### Exercise description
Retype the listing below, keeping every line the same.

### Data to process
-*-
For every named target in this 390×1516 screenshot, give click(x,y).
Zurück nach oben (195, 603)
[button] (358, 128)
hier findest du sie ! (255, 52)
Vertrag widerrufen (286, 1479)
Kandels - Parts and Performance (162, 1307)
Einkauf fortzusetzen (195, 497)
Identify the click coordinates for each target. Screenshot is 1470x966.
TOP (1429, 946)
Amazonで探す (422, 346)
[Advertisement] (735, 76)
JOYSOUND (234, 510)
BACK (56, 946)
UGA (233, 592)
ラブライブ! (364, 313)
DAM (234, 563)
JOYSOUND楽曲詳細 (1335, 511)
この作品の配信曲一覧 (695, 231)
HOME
-*-
### Answer space
For every named target in this 390×1516 screenshot, give click(x,y).
Zurück nach oben (195, 603)
[button] (358, 128)
hier findest du sie ! (255, 52)
Vertrag widerrufen (286, 1479)
Kandels - Parts and Performance (162, 1307)
Einkauf fortzusetzen (195, 497)
Identify the click coordinates for each target. Screenshot is 1470x966.
TOP (1429, 946)
Amazonで探す (422, 346)
[Advertisement] (735, 76)
JOYSOUND (234, 510)
BACK (56, 946)
UGA (233, 592)
ラブライブ! (364, 313)
DAM (234, 563)
JOYSOUND楽曲詳細 (1335, 511)
この作品の配信曲一覧 (695, 231)
HOME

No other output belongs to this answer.